Thoughts on directing "The Children" from Luan Schooler

Presented by Artists Repertory Theatre By Luan Schooler January 6, 2022

Rehearsals for Artists Rep’s next play, The Children by Lucy Kirkwood, begin in mid-March. But as director, my work starts months ahead of rehearsals with design discussions, plans for casting, reading the play again and again, and mulling. Lots of mulling. 

Luan Schooler, Interim Artistic Director at ART is directing the upcoming production of The Children by Lucy Kirkwood.

Image: Lava Alapai

Rehearsals are all about details: Who moves where when (and why)? What compels each character moment by moment? What tiny gesture -- like the particular way a cupboard is opened -- reveals more than words? But while rehearsals are specific and concrete, the work of preparing to direct is a bit amorphous. It’s mostly wondering: What ideas are between the lines? How can these themes be alive onstage? What do things mean? What’s the connective tissue between this play and the world we live in?
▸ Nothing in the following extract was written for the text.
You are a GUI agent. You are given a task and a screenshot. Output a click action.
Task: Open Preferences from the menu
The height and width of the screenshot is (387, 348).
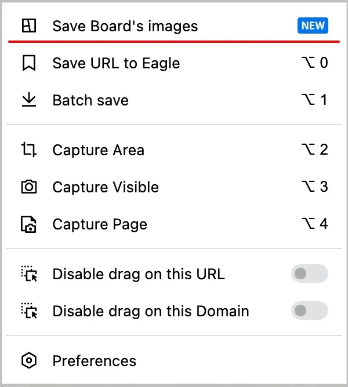click(x=174, y=360)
In The Children, three retired nuclear scientists with a tangled professional and personal history have to grapple with their responsibility during a meltdown of the power station they built. Here’s a partial list (in no particular order) of ideas and questions the play inspired for me:

  • What does sacrifice mean? In religion, it’s the offering of something to supernatural powers to establish a bond between the sacrificer and the sacred power. Why is it always a life that is sacrificed – a ram/child/virgin but never a rock/tool/vessel? In secular life, some important thing is given up in order to gain something else that’s more important. In this sense, time, wealth, independence, space, comforts – things not lives – are sacrificed.
  • How is sacrifice different from martyrdom? Does it come down to who makes the choice? A martyr offers their own life, but a sacrificer/community offers someone else’s?
  • How much realism is actually necessary for scenic design? For many years, designers have been encouraged to create sets that are realistic down to the smallest detail, but do we really need to see a complete box of walls to know that a play is happening in a room?
  • How does fusion work? And what actually happens during a meltdown? 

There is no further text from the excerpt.